This analysis is based on a false premise. Regardless of the efficiency of a steam boiler, and regardless of how much energy it takes to run an engine on steam, the heat is already being made in the internal combustion engine and being wasted out the exhaust pipe. Put one drop of water in the cylinder and it will add kinetic energy to the piston.
it's easy to say "based on false premise"
I haven't seen proof yet

Frankly I don't know.
I cannot say a six stroke is better or worse than a four stroke;
I simply can't.
Think about it this way:
if you add two strokes as intended, the fourth would be removing the pressure from the cylinder via your exhaust pipes.
The hottest part is the burned fuel, the hot gases are exhaled into the exhaust and muffler (both being heated no matter what follows next in the cylinder)
So, the heat peaked already, the cylinder is starting to cool down.
You add a water cycle and inject water into the cylinder...
Great...
Fifths stroke questions...
Now how much heat is left, how many joules of thermal energy are you able to transform into kinetic energy (turning water into steam) within this one stroke?
(within the ~0.017 seconds you have /based on 3600 rpm)
And, what is the exact amount of water that is transformed for that reason.
How much pressure can that much water produce without collapsing into water again, is that enough to actually move the piston down to BDP or close?
Now out with the steam.
Okay passive stroke, no big deal
.... you think!
You cooled the cylinder by a certain amount, what amount?
Will the steam condense at any one point in the cylinder (maybe the spark plug gap?)

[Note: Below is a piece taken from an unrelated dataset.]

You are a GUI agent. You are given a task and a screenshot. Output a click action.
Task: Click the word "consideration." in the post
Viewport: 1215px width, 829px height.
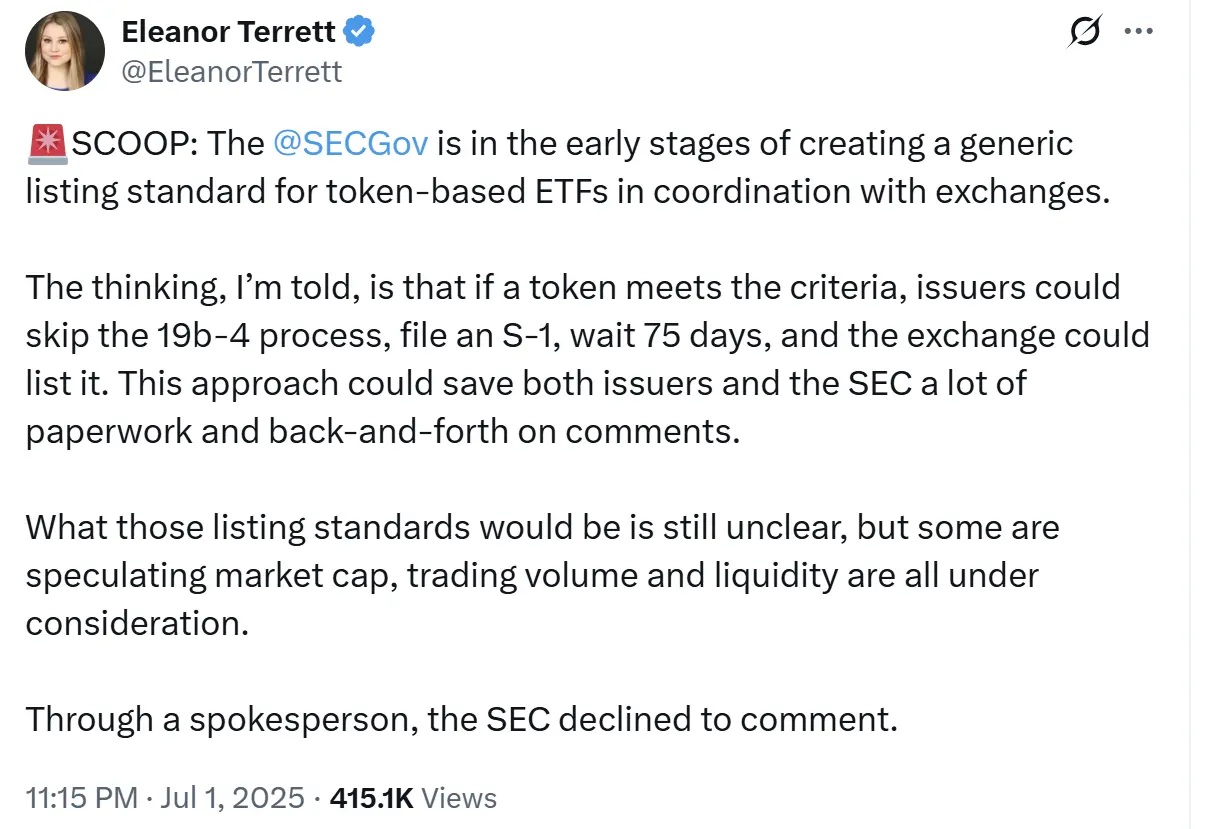(136, 624)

Are any sensitive materials nearby, will the temperature still be high enough to get the next combustion as powerfull as the previous (and yes.. that IS important.. really important!)
Just think you shortened out the spark plug.. no spark no running engine;
or you loose combustion energy with every single stroke..
no matter how high the energy was with your first combustion
At one time there will be no more energy left and all you do is fill your cylinder with water
To raise the initial energy level you will need to add fuel and air, quite the opposite of what your goal was.
(basically what you do when starting an engine cold in the winter.. much more fuel is needed than a engine that ran for 45min in the summer

)
And what I think has been forgotten already..
the main heat source (the combusted gas) is already gone, it heated the muffler, that energy is lost if you tap into the cylinder.
Well, you can run a steam pipe through the exhaust pipes and muffler and run a generator from that, but that's not a six stroke is it?
So...
if it'd be that easy to convert, then I do not understand why the big companies (not even the ones that are proud of energy saving engines) came up with an engine like that.
*shrugs*
I've seen many different engine layouts five stroke even
and all claim to be more eco friendly and fuel saving and whatnot.
Yet I don't know any car with one of those...
I really like to see someone trying, I really do,
I wish you (whoever wants to try) the best of luck, and the biggest possible success; honestly.